Please rewrite every one of the entries below with "click coordinates" changed to "pixel coordinates" and nothing else altered. Leave the pictures out of your answer.

---------- Stored data

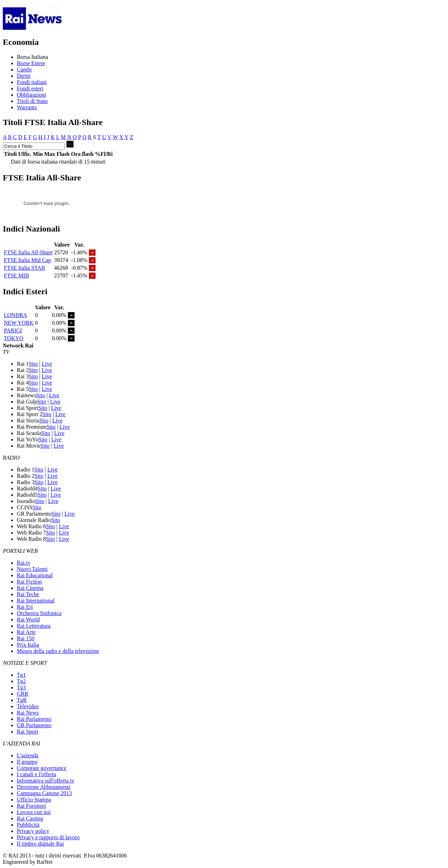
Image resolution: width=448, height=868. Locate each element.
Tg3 (21, 687)
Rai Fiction (29, 581)
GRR (22, 694)
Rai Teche (28, 594)
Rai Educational (35, 575)
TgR (22, 700)
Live (47, 364)
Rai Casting (30, 818)
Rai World (28, 619)
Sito (33, 364)
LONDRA (15, 315)
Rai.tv (23, 563)
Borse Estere (31, 63)
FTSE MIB (16, 275)
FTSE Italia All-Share (28, 252)
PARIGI (13, 330)
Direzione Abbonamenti (43, 787)
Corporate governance (42, 768)
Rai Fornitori (31, 806)
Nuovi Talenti (32, 569)
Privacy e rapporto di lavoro (48, 837)
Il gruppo (27, 762)
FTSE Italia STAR (24, 268)
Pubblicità (28, 825)
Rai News (28, 712)
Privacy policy (33, 831)
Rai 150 (26, 638)
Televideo (28, 706)
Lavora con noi (34, 812)
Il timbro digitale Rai (40, 843)
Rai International (36, 600)
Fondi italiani (32, 82)
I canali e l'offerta (36, 774)
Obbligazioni (31, 95)
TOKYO (14, 338)
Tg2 (21, 681)
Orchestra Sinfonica (39, 613)
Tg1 (21, 675)
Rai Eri (25, 607)
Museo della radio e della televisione (58, 651)
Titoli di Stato (32, 101)
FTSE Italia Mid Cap (27, 260)
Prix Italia (28, 645)
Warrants (27, 107)
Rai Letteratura (34, 626)
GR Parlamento (34, 725)
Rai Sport (27, 731)
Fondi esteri (30, 88)
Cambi (24, 69)
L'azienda (28, 755)
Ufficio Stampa (34, 799)
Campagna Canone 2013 (44, 793)
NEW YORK (19, 323)
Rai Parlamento (34, 719)
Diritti (23, 76)
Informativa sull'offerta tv (46, 780)
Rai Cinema (30, 588)
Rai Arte (26, 632)
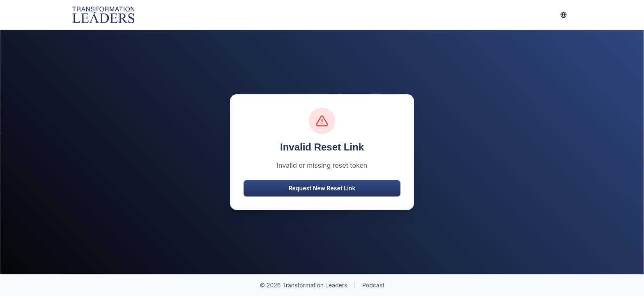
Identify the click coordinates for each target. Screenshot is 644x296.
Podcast (373, 285)
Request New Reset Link (322, 188)
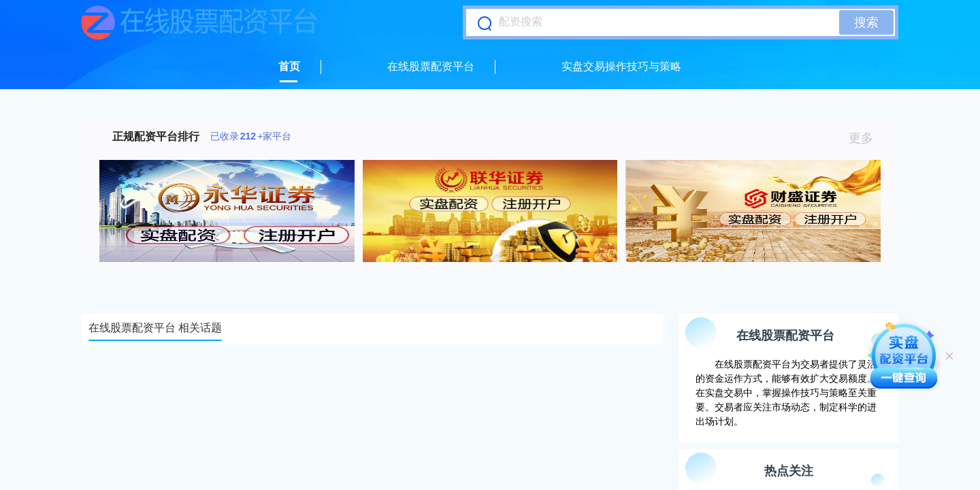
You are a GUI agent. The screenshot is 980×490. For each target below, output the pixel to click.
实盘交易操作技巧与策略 (621, 66)
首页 (289, 66)
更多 (866, 138)
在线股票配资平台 (431, 66)
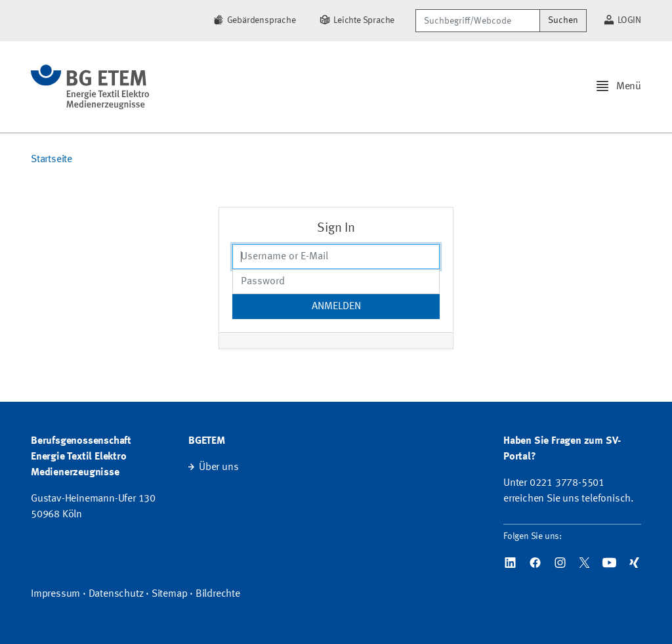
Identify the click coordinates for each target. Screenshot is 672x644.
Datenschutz (116, 594)
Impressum (55, 594)
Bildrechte (218, 594)
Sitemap (169, 594)
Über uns (219, 467)
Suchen (563, 20)
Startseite (51, 160)
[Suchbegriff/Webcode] (478, 20)
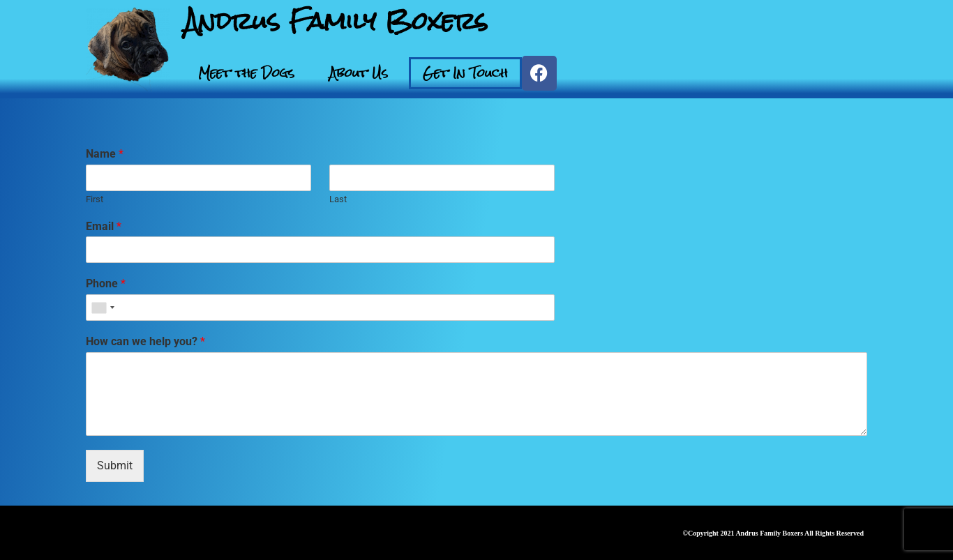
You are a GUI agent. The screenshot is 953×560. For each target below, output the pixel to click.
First (94, 199)
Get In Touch (465, 73)
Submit (114, 465)
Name (105, 153)
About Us (359, 73)
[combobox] (103, 308)
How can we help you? (145, 341)
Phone (105, 283)
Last (338, 199)
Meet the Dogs (246, 73)
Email (103, 226)
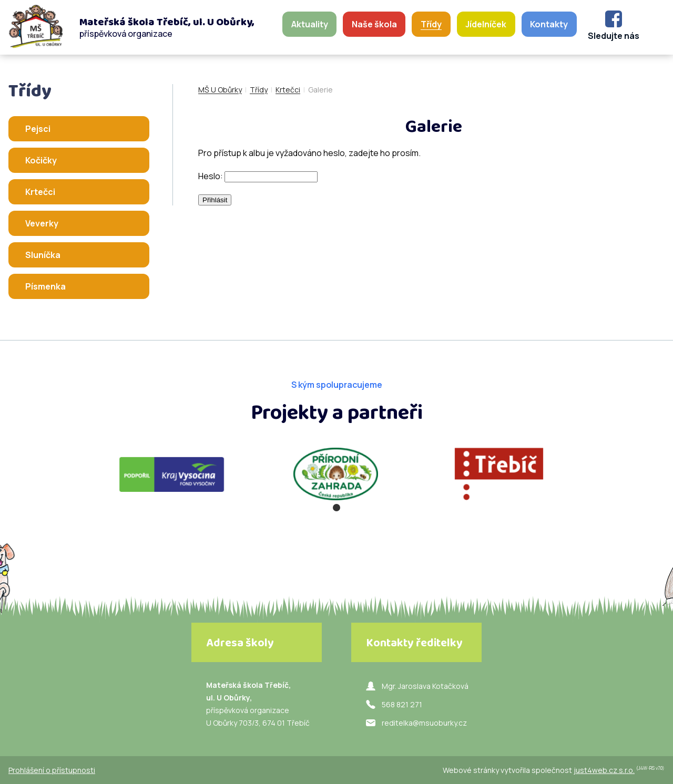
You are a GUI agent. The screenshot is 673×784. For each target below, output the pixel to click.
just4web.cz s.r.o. (604, 770)
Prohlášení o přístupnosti (52, 770)
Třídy (259, 89)
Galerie (320, 89)
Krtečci (288, 89)
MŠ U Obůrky (220, 89)
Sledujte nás (614, 36)
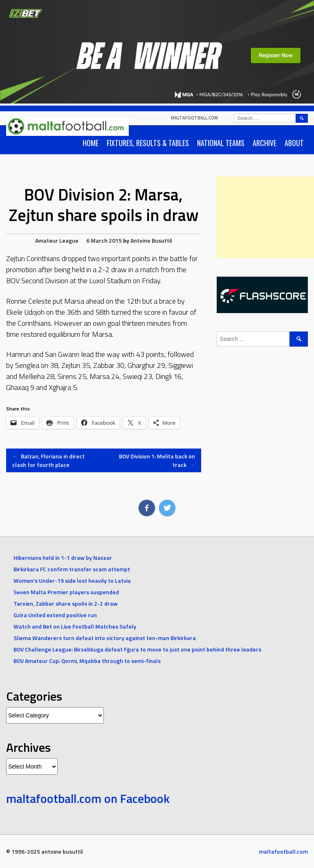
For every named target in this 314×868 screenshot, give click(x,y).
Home (90, 143)
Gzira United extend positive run (55, 615)
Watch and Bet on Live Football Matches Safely (75, 626)
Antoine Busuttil (151, 240)
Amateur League (57, 240)
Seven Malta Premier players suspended (66, 592)
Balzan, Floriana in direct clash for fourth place (48, 460)
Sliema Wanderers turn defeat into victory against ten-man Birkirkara (105, 638)
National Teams (221, 143)
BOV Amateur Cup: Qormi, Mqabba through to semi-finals (87, 661)
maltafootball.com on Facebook (88, 798)
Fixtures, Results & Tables (148, 143)
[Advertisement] (265, 217)
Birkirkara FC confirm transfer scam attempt (72, 569)
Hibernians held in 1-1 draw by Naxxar (63, 557)
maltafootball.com (194, 118)
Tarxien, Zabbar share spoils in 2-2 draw (65, 603)
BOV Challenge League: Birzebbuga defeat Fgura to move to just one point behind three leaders (137, 649)
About (294, 143)
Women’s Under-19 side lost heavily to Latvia (72, 580)
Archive (265, 143)
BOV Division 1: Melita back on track (157, 460)
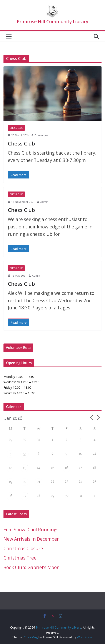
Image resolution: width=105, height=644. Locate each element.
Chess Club (16, 128)
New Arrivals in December (31, 539)
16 (67, 468)
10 (80, 454)
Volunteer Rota (18, 348)
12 (11, 468)
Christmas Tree (20, 558)
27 (24, 496)
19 (11, 482)
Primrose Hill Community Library (52, 22)
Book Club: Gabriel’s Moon (32, 567)
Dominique (41, 135)
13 (24, 468)
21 (38, 482)
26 (10, 496)
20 (25, 482)
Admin (44, 202)
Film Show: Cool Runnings (31, 530)
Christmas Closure (23, 548)
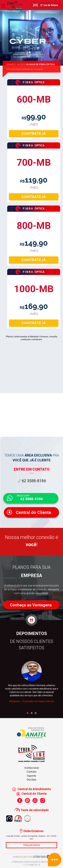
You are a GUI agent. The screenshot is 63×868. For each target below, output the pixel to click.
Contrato (31, 772)
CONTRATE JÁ (34, 134)
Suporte (31, 776)
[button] (28, 713)
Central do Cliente (31, 794)
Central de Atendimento (31, 789)
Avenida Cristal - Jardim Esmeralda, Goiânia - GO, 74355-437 (31, 837)
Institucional (31, 768)
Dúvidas (31, 779)
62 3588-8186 (31, 481)
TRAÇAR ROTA (31, 845)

--------------------

## The result
Image resolution: width=448, height=868. Locate each element.
Tg3 (21, 687)
Rai Fiction (29, 581)
GRR (22, 694)
Rai Teche (28, 594)
Rai Educational (35, 575)
TgR (22, 700)
Live (47, 364)
Rai Casting (30, 818)
Rai World (28, 619)
Sito (33, 364)
LONDRA (15, 315)
Rai.tv (23, 563)
Borse Estere (31, 63)
FTSE MIB (16, 275)
FTSE Italia All-Share (28, 252)
PARIGI (13, 330)
Direzione Abbonamenti (43, 787)
Corporate governance (42, 768)
Rai Fornitori (31, 806)
Nuovi Talenti (32, 569)
Privacy e rapporto di lavoro (48, 837)
Il gruppo (27, 762)
FTSE Italia STAR (24, 268)
Pubblicità (28, 825)
Rai News (28, 712)
Privacy policy (33, 831)
Rai 150 (26, 638)
Televideo (28, 706)
Lavora con noi (34, 812)
Il timbro digitale Rai (40, 843)
Rai International (36, 600)
Fondi italiani (32, 82)
I canali e l'offerta (36, 774)
Obbligazioni (31, 95)
TOKYO (14, 338)
Tg2 (21, 681)
Orchestra Sinfonica (39, 613)
Tg1 (21, 675)
Rai Eri (25, 607)
Museo della radio e della televisione (58, 651)
Titoli di Stato (32, 101)
FTSE Italia Mid Cap (27, 260)
Prix Italia (28, 645)
Warrants (27, 107)
Rai Letteratura (34, 626)
GR Parlamento (34, 725)
Rai Sport (27, 731)
Fondi esteri (30, 88)
Cambi (24, 69)
L'azienda (28, 755)
Ufficio Stampa (34, 799)
Campagna Canone 2013 (44, 793)
NEW YORK (19, 323)
Rai Parlamento (34, 719)
Diritti (23, 76)
Informativa sull'offerta tv (46, 780)
Rai Cinema (30, 588)
Rai Arte (26, 632)
Identify the pixel coordinates for each target. Screenshot is 644x296.
Podcast (373, 285)
Request New Reset Link (322, 188)
You are a GUI agent. The screenshot is 980×490. For each target below, output the pixel to click.
实盘交易操作技巧与策略 (621, 66)
首页 (289, 66)
更多 (866, 138)
在线股票配资平台 (431, 66)
Identify the pixel coordinates for each target. Screenshot is 672x644.
Datenschutz (116, 594)
Impressum (55, 594)
Bildrechte (218, 594)
Sitemap (169, 594)
Über uns (219, 467)
Suchen (563, 20)
Startseite (51, 160)
[Suchbegriff/Webcode] (478, 20)
You are a GUI agent. The screenshot is 953×560. For each target below, output the pixel to click.
First (94, 199)
Get In Touch (465, 73)
Submit (114, 465)
Name (105, 153)
About Us (359, 73)
[combobox] (103, 308)
How can we help you? (145, 341)
Phone (105, 283)
Last (338, 199)
Meet the Dogs (246, 73)
Email (103, 226)
You are a GUI agent. The screenshot is 673×784. For each target below, output the pixel to click.
just4web.cz s.r.o. (604, 770)
Prohlášení o přístupnosti (52, 770)
Třídy (259, 89)
Galerie (320, 89)
Krtečci (288, 89)
MŠ U Obůrky (220, 89)
Sledujte nás (614, 36)
For every named target in this 314×868 screenshot, give click(x,y).
Home (90, 143)
Gzira United extend positive run (55, 615)
Watch and Bet on Live Football Matches Safely (75, 626)
Antoine Busuttil (151, 240)
Amateur League (57, 240)
Seven Malta Premier players suspended (66, 592)
Balzan, Floriana in direct clash for fourth place (48, 460)
Sliema Wanderers turn defeat into victory against ten-man Birkirkara (105, 638)
National Teams (221, 143)
BOV Amateur Cup: Qormi, Mqabba through to semi-finals (87, 661)
maltafootball.com on Facebook (88, 798)
Fixtures, Results & Tables (148, 143)
[Advertisement] (265, 217)
Birkirkara FC confirm transfer scam attempt (72, 569)
Hibernians held in 1-1 draw by Naxxar (63, 557)
maltafootball.com (194, 118)
Tarxien, Zabbar share spoils in 2-2 draw (65, 603)
BOV Challenge League: Birzebbuga defeat Fgura to move to just one point behind three leaders (137, 649)
About (294, 143)
Women’s Under-19 side lost heavily to Latvia (72, 580)
Archive (265, 143)
BOV Division 1: Melita back on track (157, 460)
Image resolution: width=105, height=644. Locate each element.
Chess Club (16, 128)
New Arrivals in December (31, 539)
16 (67, 468)
10 (80, 454)
Volunteer Rota (18, 348)
12 (11, 468)
Christmas Tree (20, 558)
27 (24, 496)
19 (11, 482)
Primrose Hill Community Library (52, 22)
Book Club: Gabriel’s Moon (32, 567)
Dominique (41, 135)
13 (24, 468)
21 (38, 482)
26 (10, 496)
20 (25, 482)
Admin (44, 202)
Film Show: Cool Runnings (31, 530)
Christmas Closure (23, 548)
You are a GUI agent. The screenshot is 63×868. For each target below, output the pixel to click.
Contrato (31, 772)
CONTRATE JÁ (34, 134)
Suporte (31, 776)
[button] (28, 713)
Central do Cliente (31, 794)
Central de Atendimento (31, 789)
Avenida Cristal - Jardim Esmeralda, Goiânia - GO, 74355-437 (31, 837)
Institucional (31, 768)
Dúvidas (31, 779)
62 3588-8186 (31, 481)
TRAÇAR ROTA (31, 845)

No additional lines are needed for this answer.